[Task details] Write out the stretch of lines below that begins at the line with "Open the 主页 nav tab" and ends at the line with "Task: Click the export upload icon in sidebar", including both, exactly as given and nothing more.

(Stored data entries)
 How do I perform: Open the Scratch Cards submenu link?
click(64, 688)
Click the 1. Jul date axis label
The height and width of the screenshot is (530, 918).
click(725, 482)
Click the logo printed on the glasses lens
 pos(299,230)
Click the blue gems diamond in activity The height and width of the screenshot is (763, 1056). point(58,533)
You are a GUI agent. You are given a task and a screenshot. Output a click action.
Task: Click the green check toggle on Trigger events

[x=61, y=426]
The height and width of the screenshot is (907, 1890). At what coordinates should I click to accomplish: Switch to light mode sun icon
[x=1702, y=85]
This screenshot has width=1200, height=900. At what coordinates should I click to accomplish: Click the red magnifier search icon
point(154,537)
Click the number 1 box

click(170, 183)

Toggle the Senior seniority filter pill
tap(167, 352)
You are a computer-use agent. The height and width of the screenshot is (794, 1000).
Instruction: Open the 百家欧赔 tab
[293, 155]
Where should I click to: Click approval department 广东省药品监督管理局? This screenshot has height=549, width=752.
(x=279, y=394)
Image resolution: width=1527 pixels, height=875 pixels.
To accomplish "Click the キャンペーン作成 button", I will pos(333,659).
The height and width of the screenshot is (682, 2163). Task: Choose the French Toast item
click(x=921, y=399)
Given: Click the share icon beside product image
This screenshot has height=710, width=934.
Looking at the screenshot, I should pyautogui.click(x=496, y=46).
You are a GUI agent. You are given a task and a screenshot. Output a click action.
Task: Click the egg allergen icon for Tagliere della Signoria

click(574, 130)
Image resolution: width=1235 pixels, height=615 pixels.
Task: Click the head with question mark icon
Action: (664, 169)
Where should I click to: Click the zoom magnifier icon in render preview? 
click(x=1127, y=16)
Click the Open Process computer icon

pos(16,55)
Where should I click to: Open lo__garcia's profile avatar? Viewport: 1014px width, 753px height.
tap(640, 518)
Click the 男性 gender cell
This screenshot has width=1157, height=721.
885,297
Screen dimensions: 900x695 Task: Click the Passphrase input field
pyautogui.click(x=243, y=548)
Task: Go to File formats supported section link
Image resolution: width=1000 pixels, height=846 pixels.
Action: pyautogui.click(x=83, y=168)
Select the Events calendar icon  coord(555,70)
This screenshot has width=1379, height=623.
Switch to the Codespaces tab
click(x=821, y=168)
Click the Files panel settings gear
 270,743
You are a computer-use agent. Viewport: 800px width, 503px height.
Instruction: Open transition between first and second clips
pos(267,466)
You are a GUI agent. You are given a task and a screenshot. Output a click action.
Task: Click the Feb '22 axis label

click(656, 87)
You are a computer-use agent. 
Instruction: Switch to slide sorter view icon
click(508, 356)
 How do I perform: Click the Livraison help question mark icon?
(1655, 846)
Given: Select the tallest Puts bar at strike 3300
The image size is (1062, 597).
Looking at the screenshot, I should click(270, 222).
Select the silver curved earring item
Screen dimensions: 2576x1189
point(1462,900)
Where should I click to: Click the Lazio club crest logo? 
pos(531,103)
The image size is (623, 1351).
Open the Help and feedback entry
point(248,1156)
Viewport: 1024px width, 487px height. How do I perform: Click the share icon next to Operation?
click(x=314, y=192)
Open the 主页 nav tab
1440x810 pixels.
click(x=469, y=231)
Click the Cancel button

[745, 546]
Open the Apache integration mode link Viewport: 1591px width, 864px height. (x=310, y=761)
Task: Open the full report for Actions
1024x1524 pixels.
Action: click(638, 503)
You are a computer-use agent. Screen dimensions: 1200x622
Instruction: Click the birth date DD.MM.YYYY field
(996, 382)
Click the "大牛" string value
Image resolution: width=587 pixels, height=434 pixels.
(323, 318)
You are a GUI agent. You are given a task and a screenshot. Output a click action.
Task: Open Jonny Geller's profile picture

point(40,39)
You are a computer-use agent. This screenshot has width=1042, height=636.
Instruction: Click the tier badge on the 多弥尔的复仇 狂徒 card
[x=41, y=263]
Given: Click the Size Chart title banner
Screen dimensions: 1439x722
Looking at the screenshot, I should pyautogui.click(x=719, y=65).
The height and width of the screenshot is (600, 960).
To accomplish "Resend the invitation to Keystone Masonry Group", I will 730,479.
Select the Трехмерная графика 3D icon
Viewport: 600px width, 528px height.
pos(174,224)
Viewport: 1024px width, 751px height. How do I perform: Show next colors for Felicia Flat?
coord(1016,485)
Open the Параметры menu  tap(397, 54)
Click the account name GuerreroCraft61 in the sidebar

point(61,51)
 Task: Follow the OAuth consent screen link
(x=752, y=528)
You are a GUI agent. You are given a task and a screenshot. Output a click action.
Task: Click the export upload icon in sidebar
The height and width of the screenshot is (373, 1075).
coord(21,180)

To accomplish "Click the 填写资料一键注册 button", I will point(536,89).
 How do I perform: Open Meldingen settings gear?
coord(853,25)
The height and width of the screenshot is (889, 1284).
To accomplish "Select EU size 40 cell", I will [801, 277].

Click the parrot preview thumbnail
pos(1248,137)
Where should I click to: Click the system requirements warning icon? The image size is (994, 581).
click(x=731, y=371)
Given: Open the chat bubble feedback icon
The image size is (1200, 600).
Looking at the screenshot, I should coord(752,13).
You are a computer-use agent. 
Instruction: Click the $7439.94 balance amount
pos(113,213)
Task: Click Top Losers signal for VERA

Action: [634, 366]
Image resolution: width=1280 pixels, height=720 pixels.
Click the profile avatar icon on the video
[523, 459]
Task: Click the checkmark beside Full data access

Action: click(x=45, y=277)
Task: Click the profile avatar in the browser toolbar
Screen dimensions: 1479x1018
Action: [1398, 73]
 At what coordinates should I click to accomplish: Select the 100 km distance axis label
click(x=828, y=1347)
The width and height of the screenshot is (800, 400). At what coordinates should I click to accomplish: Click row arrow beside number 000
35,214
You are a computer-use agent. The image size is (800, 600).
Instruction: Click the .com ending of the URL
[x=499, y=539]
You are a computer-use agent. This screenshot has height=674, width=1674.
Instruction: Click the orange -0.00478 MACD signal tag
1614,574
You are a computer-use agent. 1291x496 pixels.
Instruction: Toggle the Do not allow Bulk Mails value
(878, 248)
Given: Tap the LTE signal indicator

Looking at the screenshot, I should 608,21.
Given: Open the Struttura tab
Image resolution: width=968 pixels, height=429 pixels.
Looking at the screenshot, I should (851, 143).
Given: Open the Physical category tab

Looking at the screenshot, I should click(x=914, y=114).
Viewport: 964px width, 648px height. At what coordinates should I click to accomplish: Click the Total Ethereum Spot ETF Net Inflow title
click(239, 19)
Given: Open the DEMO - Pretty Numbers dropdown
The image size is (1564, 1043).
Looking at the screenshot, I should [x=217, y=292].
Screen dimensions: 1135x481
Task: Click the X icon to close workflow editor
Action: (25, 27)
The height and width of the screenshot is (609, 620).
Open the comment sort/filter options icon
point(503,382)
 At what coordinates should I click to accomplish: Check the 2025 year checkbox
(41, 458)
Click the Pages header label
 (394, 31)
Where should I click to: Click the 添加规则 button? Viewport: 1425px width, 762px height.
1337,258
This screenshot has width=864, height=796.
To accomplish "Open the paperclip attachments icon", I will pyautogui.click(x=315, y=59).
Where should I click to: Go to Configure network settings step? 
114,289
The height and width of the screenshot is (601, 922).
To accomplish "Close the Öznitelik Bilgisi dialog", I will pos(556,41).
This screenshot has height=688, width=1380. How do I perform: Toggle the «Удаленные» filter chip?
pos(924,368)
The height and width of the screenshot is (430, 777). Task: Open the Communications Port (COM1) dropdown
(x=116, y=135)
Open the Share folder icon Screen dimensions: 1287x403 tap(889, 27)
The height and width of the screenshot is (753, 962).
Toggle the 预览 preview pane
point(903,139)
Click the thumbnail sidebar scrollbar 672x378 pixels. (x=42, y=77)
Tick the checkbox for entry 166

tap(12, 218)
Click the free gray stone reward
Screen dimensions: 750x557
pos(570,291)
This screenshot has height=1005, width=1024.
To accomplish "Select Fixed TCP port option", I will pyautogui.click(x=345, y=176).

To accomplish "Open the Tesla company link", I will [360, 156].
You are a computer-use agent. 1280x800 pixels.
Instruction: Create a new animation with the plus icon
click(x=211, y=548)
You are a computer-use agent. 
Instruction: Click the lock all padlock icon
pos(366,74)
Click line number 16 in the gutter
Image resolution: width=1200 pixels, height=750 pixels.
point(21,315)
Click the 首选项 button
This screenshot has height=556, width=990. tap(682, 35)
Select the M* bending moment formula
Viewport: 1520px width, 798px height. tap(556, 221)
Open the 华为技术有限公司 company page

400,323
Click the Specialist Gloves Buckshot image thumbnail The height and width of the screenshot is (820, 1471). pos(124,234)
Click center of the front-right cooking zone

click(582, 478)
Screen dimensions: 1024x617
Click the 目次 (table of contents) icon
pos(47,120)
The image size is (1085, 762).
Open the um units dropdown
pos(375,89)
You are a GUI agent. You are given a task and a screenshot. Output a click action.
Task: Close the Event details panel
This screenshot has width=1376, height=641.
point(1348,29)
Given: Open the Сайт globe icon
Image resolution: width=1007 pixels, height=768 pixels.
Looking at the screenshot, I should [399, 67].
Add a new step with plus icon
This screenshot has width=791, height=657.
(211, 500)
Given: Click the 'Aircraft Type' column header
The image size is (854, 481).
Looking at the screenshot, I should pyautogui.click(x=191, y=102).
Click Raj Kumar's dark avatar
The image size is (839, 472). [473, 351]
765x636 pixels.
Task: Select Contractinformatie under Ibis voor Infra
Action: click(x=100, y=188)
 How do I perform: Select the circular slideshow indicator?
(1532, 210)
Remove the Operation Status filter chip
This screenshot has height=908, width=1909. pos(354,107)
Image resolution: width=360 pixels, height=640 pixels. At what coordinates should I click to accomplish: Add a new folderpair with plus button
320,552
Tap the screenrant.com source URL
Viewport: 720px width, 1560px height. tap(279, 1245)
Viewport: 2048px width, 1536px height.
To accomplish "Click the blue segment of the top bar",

[Finished exercise]
Open the 主页 nav tab
1440x810 pixels.
click(x=469, y=231)
Click the Cancel button

[745, 546]
Open the Apache integration mode link Viewport: 1591px width, 864px height. (x=310, y=761)
Task: Open the full report for Actions
1024x1524 pixels.
Action: click(638, 503)
You are a computer-use agent. Screen dimensions: 1200x622
Instruction: Click the birth date DD.MM.YYYY field
(996, 382)
Click the "大牛" string value
Image resolution: width=587 pixels, height=434 pixels.
(323, 318)
You are a GUI agent. You are given a task and a screenshot. Output a click action.
Task: Open Jonny Geller's profile picture

point(40,39)
You are a computer-use agent. This screenshot has width=1042, height=636.
Instruction: Click the tier badge on the 多弥尔的复仇 狂徒 card
[x=41, y=263]
Given: Click the Size Chart title banner
Screen dimensions: 1439x722
Looking at the screenshot, I should pyautogui.click(x=719, y=65).
The height and width of the screenshot is (600, 960).
To accomplish "Resend the invitation to Keystone Masonry Group", I will 730,479.
Select the Трехмерная графика 3D icon
Viewport: 600px width, 528px height.
pos(174,224)
Viewport: 1024px width, 751px height. How do I perform: Show next colors for Felicia Flat?
coord(1016,485)
Open the Параметры menu  tap(397, 54)
Click the account name GuerreroCraft61 in the sidebar

point(61,51)
 Task: Follow the OAuth consent screen link
(x=752, y=528)
You are a GUI agent. You are given a task and a screenshot. Output a click action.
Task: Click the export upload icon in sidebar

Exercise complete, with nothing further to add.